Task to carry out
What you should output is the data below, unchanged in every character.

Saved data entries:
···

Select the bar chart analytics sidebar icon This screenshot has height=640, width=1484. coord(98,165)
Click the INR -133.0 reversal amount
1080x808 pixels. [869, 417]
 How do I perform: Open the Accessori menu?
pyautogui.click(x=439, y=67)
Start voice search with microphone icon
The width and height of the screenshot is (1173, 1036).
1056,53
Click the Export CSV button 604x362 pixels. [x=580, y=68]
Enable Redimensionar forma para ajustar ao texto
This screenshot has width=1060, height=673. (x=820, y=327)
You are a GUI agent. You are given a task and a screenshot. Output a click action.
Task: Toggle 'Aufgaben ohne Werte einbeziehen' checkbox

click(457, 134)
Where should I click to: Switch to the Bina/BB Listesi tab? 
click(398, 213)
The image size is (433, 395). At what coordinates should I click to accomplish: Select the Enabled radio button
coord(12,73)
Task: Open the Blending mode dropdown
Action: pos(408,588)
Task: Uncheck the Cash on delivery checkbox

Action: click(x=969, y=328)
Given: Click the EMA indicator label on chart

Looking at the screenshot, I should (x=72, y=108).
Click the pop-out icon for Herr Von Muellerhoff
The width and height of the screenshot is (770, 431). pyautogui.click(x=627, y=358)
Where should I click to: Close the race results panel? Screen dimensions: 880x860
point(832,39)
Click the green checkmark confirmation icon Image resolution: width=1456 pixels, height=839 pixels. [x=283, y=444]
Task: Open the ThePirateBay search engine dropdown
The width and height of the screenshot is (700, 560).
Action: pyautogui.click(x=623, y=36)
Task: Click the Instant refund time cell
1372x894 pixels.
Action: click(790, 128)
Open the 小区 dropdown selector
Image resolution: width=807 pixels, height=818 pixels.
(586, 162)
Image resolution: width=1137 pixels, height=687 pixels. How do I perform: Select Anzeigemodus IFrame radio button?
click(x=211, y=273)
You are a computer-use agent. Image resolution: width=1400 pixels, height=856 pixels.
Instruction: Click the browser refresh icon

···

Finished task
Select the bar chart analytics sidebar icon This screenshot has height=640, width=1484. coord(98,165)
Click the INR -133.0 reversal amount
1080x808 pixels. [869, 417]
 How do I perform: Open the Accessori menu?
pyautogui.click(x=439, y=67)
Start voice search with microphone icon
The width and height of the screenshot is (1173, 1036).
1056,53
Click the Export CSV button 604x362 pixels. [x=580, y=68]
Enable Redimensionar forma para ajustar ao texto
This screenshot has width=1060, height=673. (x=820, y=327)
You are a GUI agent. You are given a task and a screenshot. Output a click action.
Task: Toggle 'Aufgaben ohne Werte einbeziehen' checkbox

click(457, 134)
Where should I click to: Switch to the Bina/BB Listesi tab? 
click(398, 213)
The image size is (433, 395). At what coordinates should I click to accomplish: Select the Enabled radio button
coord(12,73)
Task: Open the Blending mode dropdown
Action: pos(408,588)
Task: Uncheck the Cash on delivery checkbox

Action: click(x=969, y=328)
Given: Click the EMA indicator label on chart

Looking at the screenshot, I should (x=72, y=108).
Click the pop-out icon for Herr Von Muellerhoff
The width and height of the screenshot is (770, 431). pyautogui.click(x=627, y=358)
Where should I click to: Close the race results panel? Screen dimensions: 880x860
point(832,39)
Click the green checkmark confirmation icon Image resolution: width=1456 pixels, height=839 pixels. [x=283, y=444]
Task: Open the ThePirateBay search engine dropdown
The width and height of the screenshot is (700, 560).
Action: pyautogui.click(x=623, y=36)
Task: Click the Instant refund time cell
1372x894 pixels.
Action: click(790, 128)
Open the 小区 dropdown selector
Image resolution: width=807 pixels, height=818 pixels.
(586, 162)
Image resolution: width=1137 pixels, height=687 pixels. How do I perform: Select Anzeigemodus IFrame radio button?
click(x=211, y=273)
You are a computer-use agent. Image resolution: width=1400 pixels, height=856 pixels.
Instruction: Click the browser refresh icon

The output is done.